KUALA LUMPUR, Nov 14 — The almost endless calls for a blanket moratorium on loans in Malaysia bring back grim memories of the past, especially the failure of Britain’s Northern Rock Bank during the global financial crisis 13 years ago.
While there could be different reasons on what led to NRB’s failure — the most fundamental flaw was that it faced cash flow and liquidity issues despite making buckets of profit prior to its downfall.
There was simply not enough inflow of funds to support the outflow. So it ultimately collapsed, the first British bank do so in 150 years as a result of a bank run.
Similarly, another round of blanket moratorium in the local context would mean that banks are expected to run their day-to-day operations smoothly without an inflow of funds. Seriously, is that tenable?
There would only be outflows as depositors, affected by the COVID-19 pandemic, whether due to reduced incomes or job losses, would draw down their savings.
The safety buffers that banks have built over the years during good times would eventually be depleted as seen during previous crisis. This would also raise the banks’ risk aversion just like how ordinary people become more cautious in their spending when their savings dwindle.
Bank Negara Malaysia (BNM) revealed in its recent report that the local banks’ credit cost could rise to RM29 billion in 2020 and 2021 on the back of higher projected loan impairments.
In anticipation of higher credit losses, banks have been shoring up their buffers by adding RM2.7 billion to potential loss provisions during the first half of 2020.
Yes, another round of blanket moratorium may stimulate the economy but then at what cost to the country?
No matter what, borrowers remain responsible for their loans. But history has shown that over exuberance for property and personal loans had often dragged down economies, not only in Malaysia but also globally.
Malaysia’s household debt is one of the highest in the world at 90 per cent compared with more advanced economies. Germany has its household debt level at 55 per cent, the United States, which is a consumer-driven economy at 85 per cent, Hong Kong 82.7 per cent, and Singapore 65 per cent.
Do we want to have a debt-driven growth model for Malaysia?
The vigorous argument is that the cost on banks may be a mere RM6.5 billion if there is another moratorium. But then it also chokes off RM18.3 billion in terms of an inflow of funds from loan repayments and that would eventually adversely impact on cash flows.
Such a situation does not augur well for the Malaysian economy, which is edging towards a recovery path after an unprecedented setback brought about by the health pandemic.
Banks need to be able to lend to viable businesses as that would create jobs and fuel the economy to remain on the growth trajectory.
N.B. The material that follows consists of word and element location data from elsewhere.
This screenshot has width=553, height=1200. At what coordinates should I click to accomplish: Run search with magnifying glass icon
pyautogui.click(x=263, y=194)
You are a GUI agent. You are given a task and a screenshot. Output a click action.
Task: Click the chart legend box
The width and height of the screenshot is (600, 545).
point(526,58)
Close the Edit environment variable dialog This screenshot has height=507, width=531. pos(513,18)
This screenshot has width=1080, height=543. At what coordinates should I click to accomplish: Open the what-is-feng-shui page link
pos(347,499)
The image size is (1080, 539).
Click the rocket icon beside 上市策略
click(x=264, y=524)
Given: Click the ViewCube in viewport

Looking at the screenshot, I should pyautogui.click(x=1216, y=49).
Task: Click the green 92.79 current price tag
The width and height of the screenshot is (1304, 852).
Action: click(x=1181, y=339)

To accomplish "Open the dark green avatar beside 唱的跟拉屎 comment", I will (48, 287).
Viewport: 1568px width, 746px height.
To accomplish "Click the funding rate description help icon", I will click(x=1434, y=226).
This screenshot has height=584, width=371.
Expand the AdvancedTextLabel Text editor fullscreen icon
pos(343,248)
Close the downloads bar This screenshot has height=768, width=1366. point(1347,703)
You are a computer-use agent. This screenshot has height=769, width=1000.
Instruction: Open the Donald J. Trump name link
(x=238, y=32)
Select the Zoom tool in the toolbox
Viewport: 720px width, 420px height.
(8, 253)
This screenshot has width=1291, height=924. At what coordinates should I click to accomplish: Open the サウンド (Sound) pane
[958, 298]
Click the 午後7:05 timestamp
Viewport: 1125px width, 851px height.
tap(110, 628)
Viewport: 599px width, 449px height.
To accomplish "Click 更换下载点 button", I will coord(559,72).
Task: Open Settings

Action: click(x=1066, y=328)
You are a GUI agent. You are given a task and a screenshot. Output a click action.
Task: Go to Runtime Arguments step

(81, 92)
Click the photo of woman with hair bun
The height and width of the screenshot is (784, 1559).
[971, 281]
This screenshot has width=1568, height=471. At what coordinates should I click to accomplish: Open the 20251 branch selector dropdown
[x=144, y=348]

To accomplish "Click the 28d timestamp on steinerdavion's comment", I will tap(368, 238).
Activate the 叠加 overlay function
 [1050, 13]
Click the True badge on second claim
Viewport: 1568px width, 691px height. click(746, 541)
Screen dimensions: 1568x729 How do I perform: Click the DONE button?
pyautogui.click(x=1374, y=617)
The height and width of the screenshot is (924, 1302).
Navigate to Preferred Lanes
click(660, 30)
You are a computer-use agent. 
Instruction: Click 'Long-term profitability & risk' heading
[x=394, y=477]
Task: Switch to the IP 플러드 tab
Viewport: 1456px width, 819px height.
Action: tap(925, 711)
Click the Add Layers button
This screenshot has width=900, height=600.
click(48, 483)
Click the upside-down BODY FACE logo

Those who are conveniently calling for a blanket moratorium must not forget that the banking and financial industry is intertwined with both employees and retirees.
Do remember that banks are ultimately borrowing from depositors.
And shareholders of banks are superannuation funds such as the Employees Provident Fund (EPF), Retirement Fund Inc (KWAP), Tabung Haji, Armed Forces Fund Board (LTAT), Permodalan Nasional Bhd (PNB) and the like.
Put it simply, it is also our money in the form of deposits and our money in the form of shareholdings in the banks through all these funds.
So, when the buffers thin out and loan demand weakens, banks would not be able to declare dividends as they will then rely on retaining their earnings to strengthen their capital.
And when banks don’t declare dividends, it is not only the Top 20 per cent (T20) of our population who will be affected but Malaysians in general through less or no benefits from their deposits held in unit trust funds or in bank deposits.
Besides, one can also argue that the economic disparity would even widen with a blanket moratorium as the easing tends to benefit other groups differently, like some who have even used the extra money from the moratorium to invest in the stock market!
So, it appears that the higher income group will benefit more than the lower-income masses.
Hence, the right approach to this is having targeted repayment assistance, where only those who really need help would be given some leeway, whether in the form of a moratorium, reduced repayment or a restructured loan.
The battle with the virus is not over yet. It is going to be a marathon — the third wave of COVID-19 hit us just as we thought we were a step closer to claiming victory. We can’t exhaust all our energy (and funds) and fail to make it to the finishing line.
A sound financial system that can play a counter cyclical role to support the transformation of the economy, regardless of where we are in the economic cycle, is Malaysia’s greatest asset. That is something precious that we would not want to jeopardise.
We need the light to not only guide us to the end of the tunnel, but above and beyond.